You have four batteries in parallel. The wire length (and length of each different gauge) that you encounter tracing from inverter negative through each battery to inverter positive, all have to be identical. So each battery sees same resistance, experiences equal discharge.

Got a sketch of your "four batteries in parallel with 2/0 cable in a manner which draws current equally"?
There are a couple ways to do it, just want to make sure you really did.
 
All the negative side resistance must be equal. All the positive side resistance must be equal. The negative side resistance does not need be equal to the positive side resistance.
 
All the negative side resistance must be equal. All the positive side resistance must be equal. The negative side resistance does not need be equal to the positive side resistance.
Sufficient but not (necessarily) necessary.

The "least wire" configuration to parallel four batteries has 3 wires on positive, 3 wires on negative, but the lengths various batteries see on negative side differ and the lengths they see on positive side differ.

That configuration is fine for lead-acid which don't require BMS, or for lithium with BMS per string. But if paralleling cells across multiple lithium strings so they share one BMS, what you describe is necessary.
 
I'm not sure if the batteries will properly balance in parallel and discharge equally. Thanks for all the replies, I am really uncertain my BMS is even hooked up right to be honest so I have attached a drawing of what I am thinking.
Please don't hold back in mentioning what you believe to be common sense as I am working my way through this as a first timer with no electric experience.

20201113_121904.jpg
 
Good job on the positive side for balanced wires.
Negative side almost, until you connected that busbar and BMS something to each battery.
Single cable to the right terminal would have made it balanced.

Not sure, maybe the BMS thingy needs to move to between each negative terminal and the cables presently connected there?
But I'm not sure what your "BMS" does in that location. I might put a current sense shunt there.
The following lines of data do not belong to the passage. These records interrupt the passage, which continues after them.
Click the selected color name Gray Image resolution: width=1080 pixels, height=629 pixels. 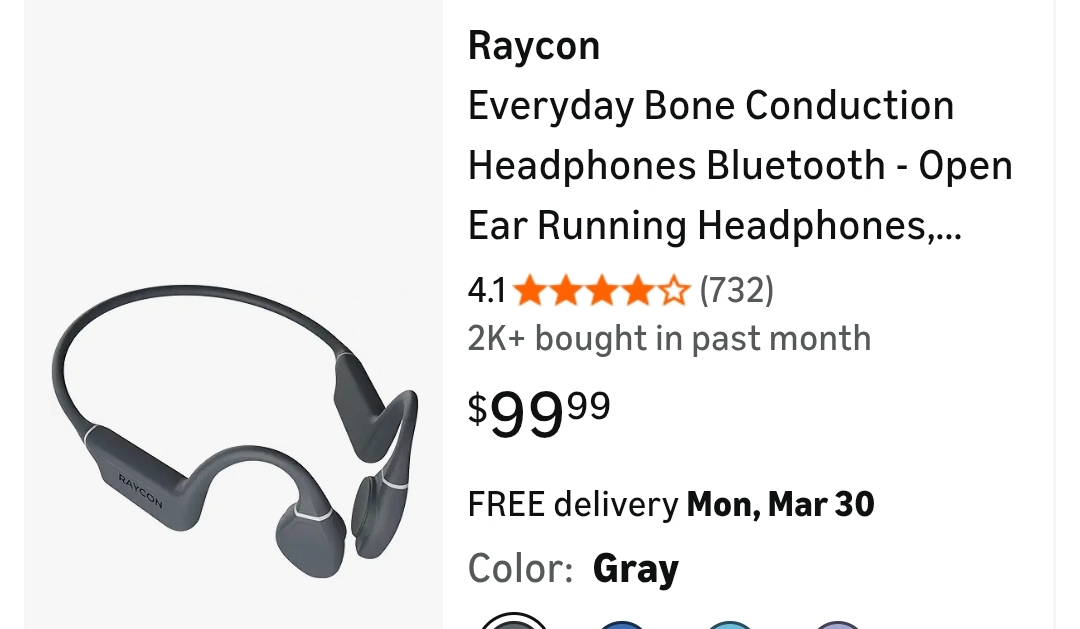coord(636,568)
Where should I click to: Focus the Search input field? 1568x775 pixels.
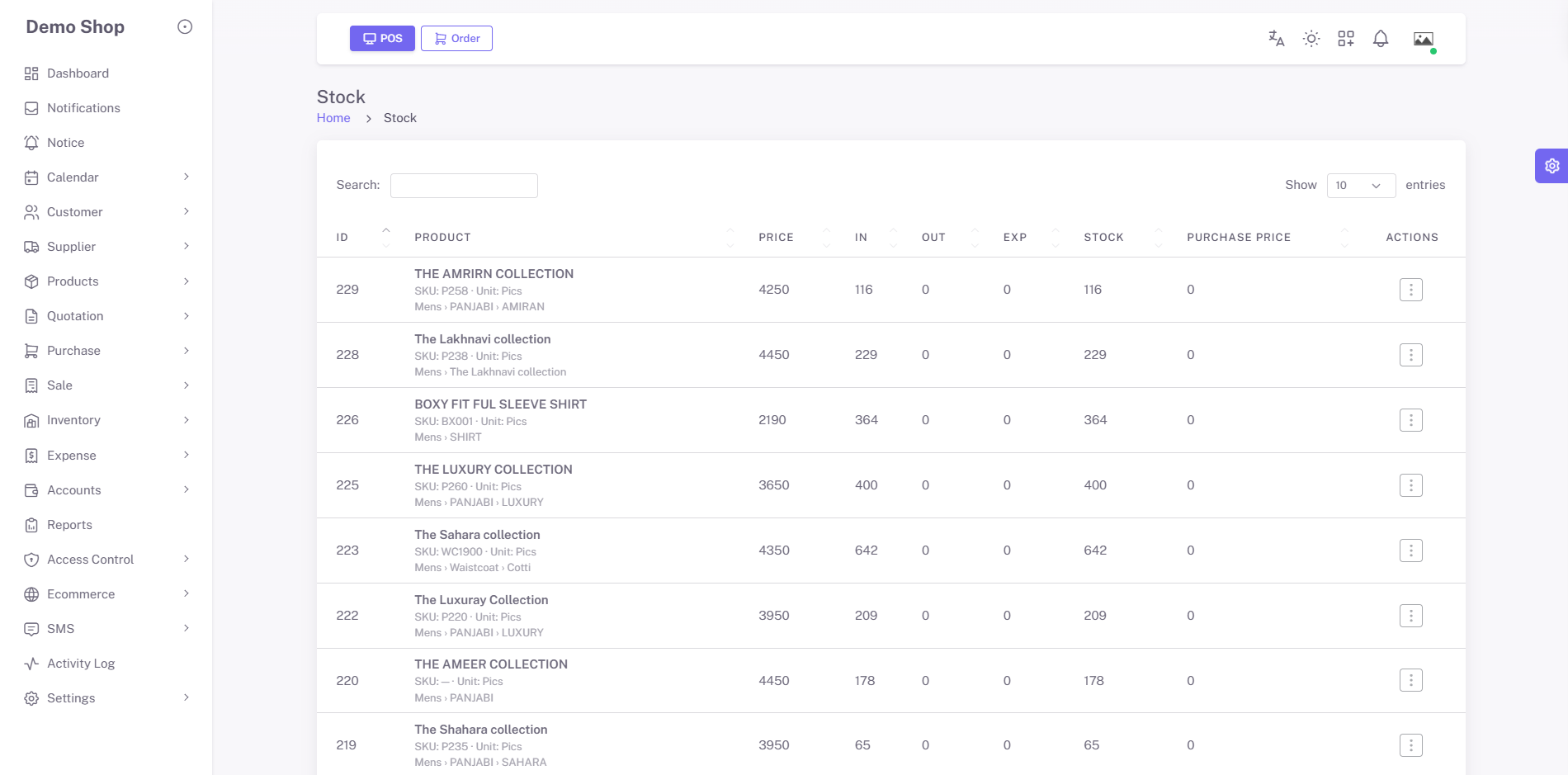pyautogui.click(x=464, y=186)
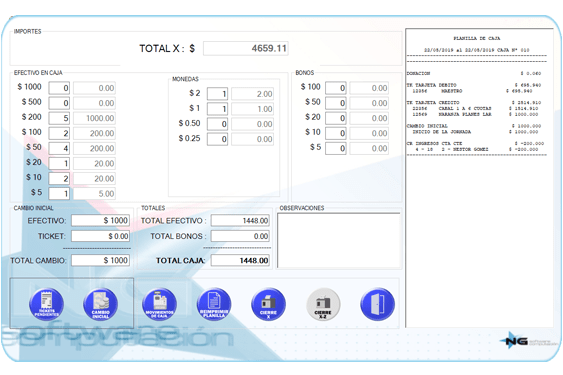Run the Cierre X icon
The height and width of the screenshot is (375, 563).
pos(268,304)
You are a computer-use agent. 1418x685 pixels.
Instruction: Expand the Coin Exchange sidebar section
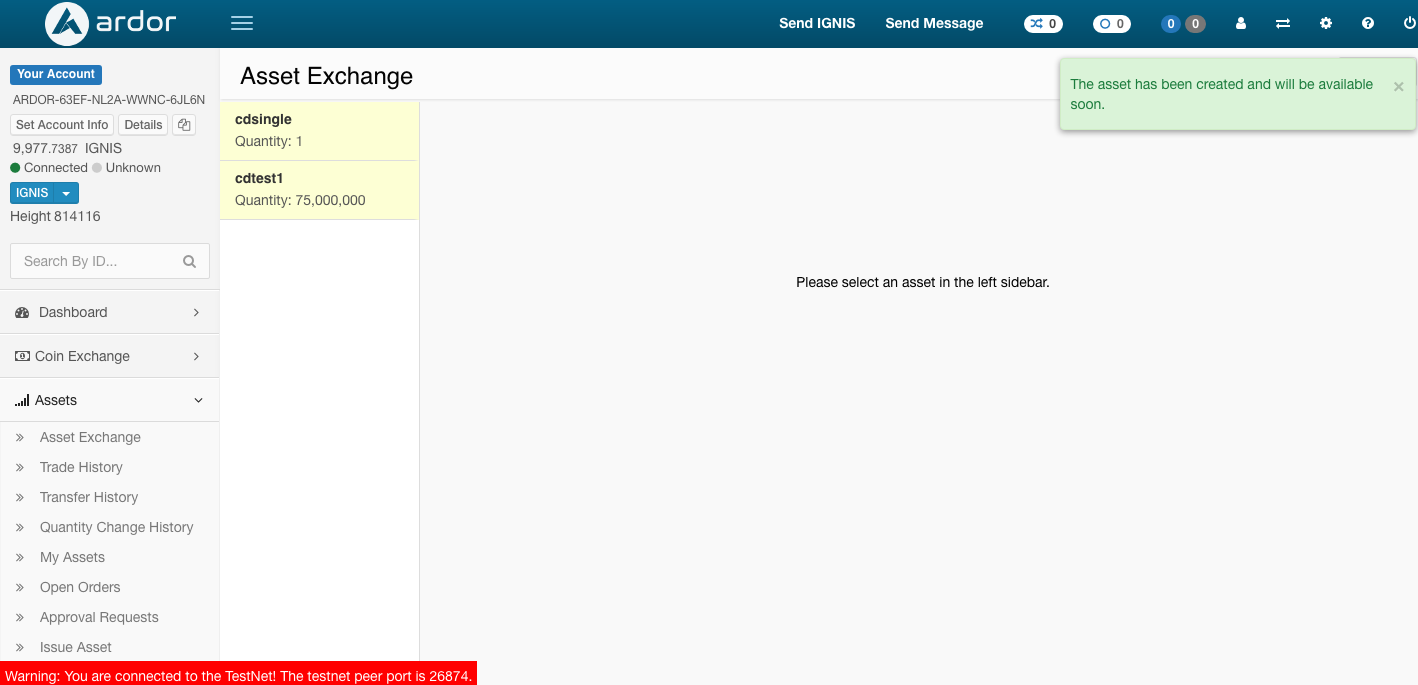click(x=110, y=356)
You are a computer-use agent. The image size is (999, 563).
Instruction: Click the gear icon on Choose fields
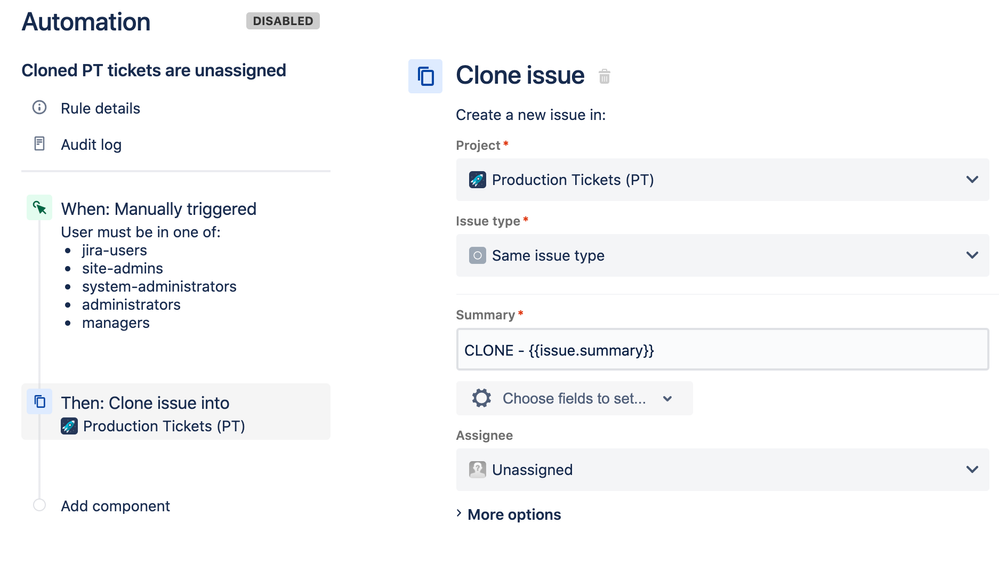[x=481, y=398]
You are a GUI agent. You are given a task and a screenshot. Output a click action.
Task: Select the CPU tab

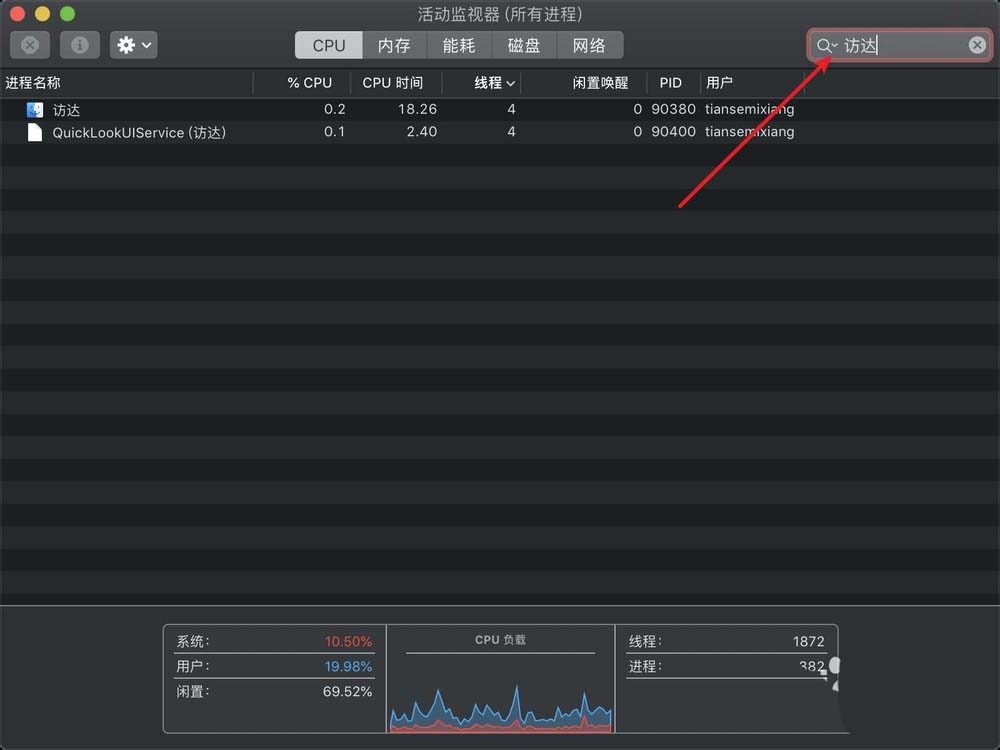coord(328,44)
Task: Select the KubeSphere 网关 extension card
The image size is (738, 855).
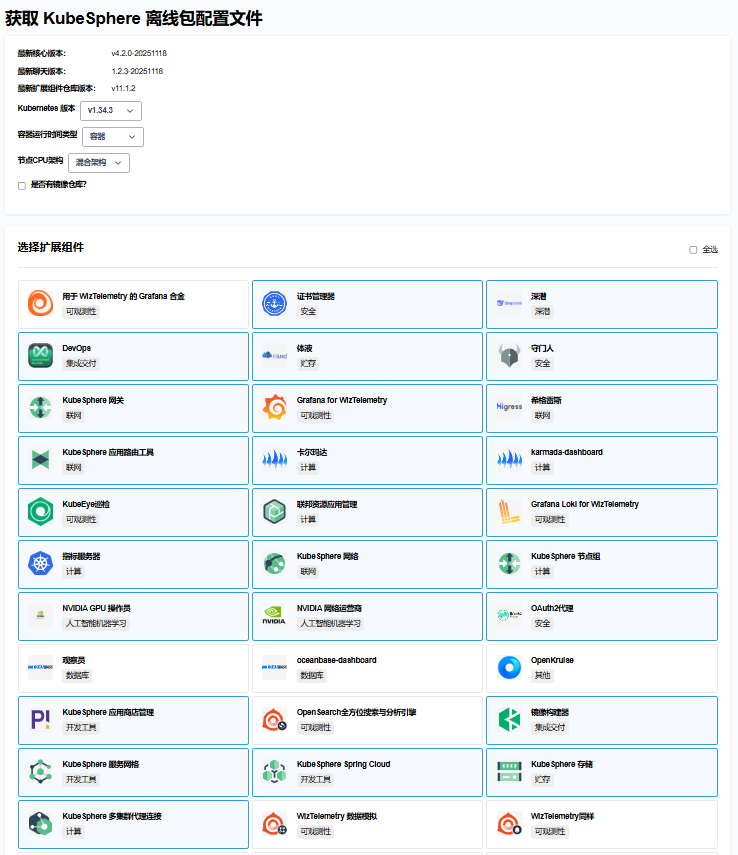Action: [133, 407]
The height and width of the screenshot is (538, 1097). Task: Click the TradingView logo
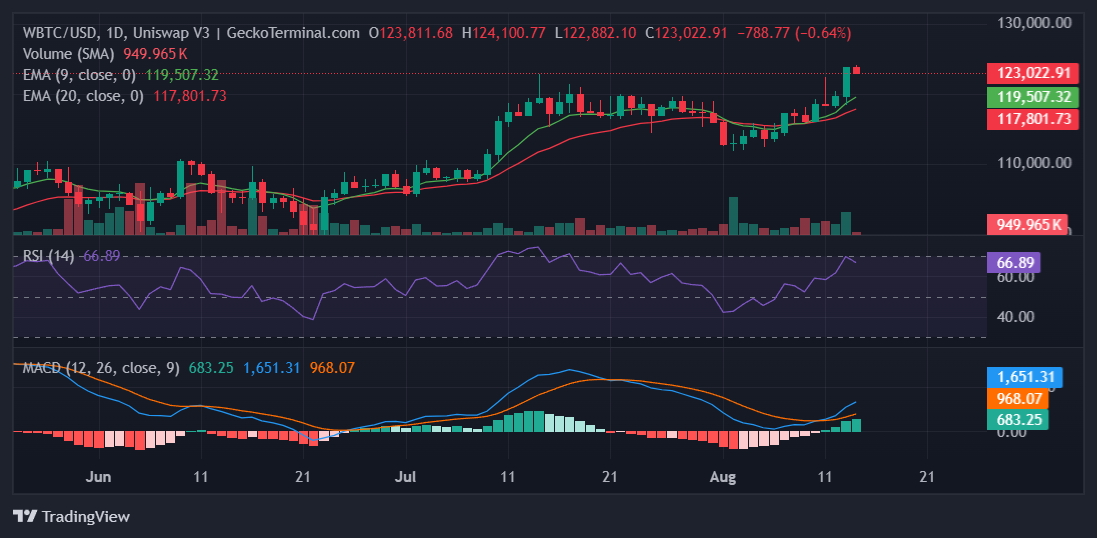coord(71,516)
Does each battery contain its own BMS for its own four cells? Maybe that's all that is needed.
If they were in series not parallel, then something external might be needed for further balancing.

I though you had 16 individual cells, might be wiring series/parallel as I've seen so a single 4 cell BMS balances all.
 
your right hedges, each battery has its own bms (4s), which reports voltage and balances individual cell health of their respective battery.
I suppose Im looking for confirmation that I wont kill my batteries or do irreparable damage to the cells. Ive researched and read everything but am unclear how to wire my 4 bms's in parallel, and mostly if the bms's are wired directly to the main negative terminal.

my issue is the bms's c- wires.. they seem to complicate the parallel wiring process.
 
I haven't used BMS, but assuming they are self-contained with disconnect, I would expect each to only connect to battery terminals and cell terminals. If they have an external shunt or disconnect, I would expect it to be between battery terminal and any cables, so it measures battery current and disconnects battery.

In series I do wonder how they would have to work together, but parallel they should each just look out for themselves. If one disconnects due to current the others get its load and proceed to disconnect two.

Sounds like you have a separate BMS and each battery has 4 cells, 5 places to connect wires? Got a schematic for the BMS? Or just parts with labels you can take a photo of?
 
I recommend doing the positive side using a buss bar like the negative side. Each battery connects to the buss bar with a short cable and the bus bar connects to the "positive terminal".
 
I recommend doing the positive side using a buss bar like the negative side. Each battery connects to the buss bar with a short cable and the bus bar connects to the "positive terminal".
With 5 holes in the busbar for four batteries and inverter, this could result in slightly different resistance paths for different batteries, slightly different discharge rates when high currents are drawn. I think there are a couple ways to balance it perfectly.

With batteries A, B, C, D and inverter I, connect as follows:

1) 5 holes in each: Positive bar, 5 holes with A, B, I, C, D. Negative bar, B, A, I, D, C

2) 3 holes in each, connect two battery cables top & bottom of bar to one bolt: (A & B), I, (C & D) for each bar
(That is what I did for one battery, 4 inverters, not that balancing is so critical, just more compact this way.)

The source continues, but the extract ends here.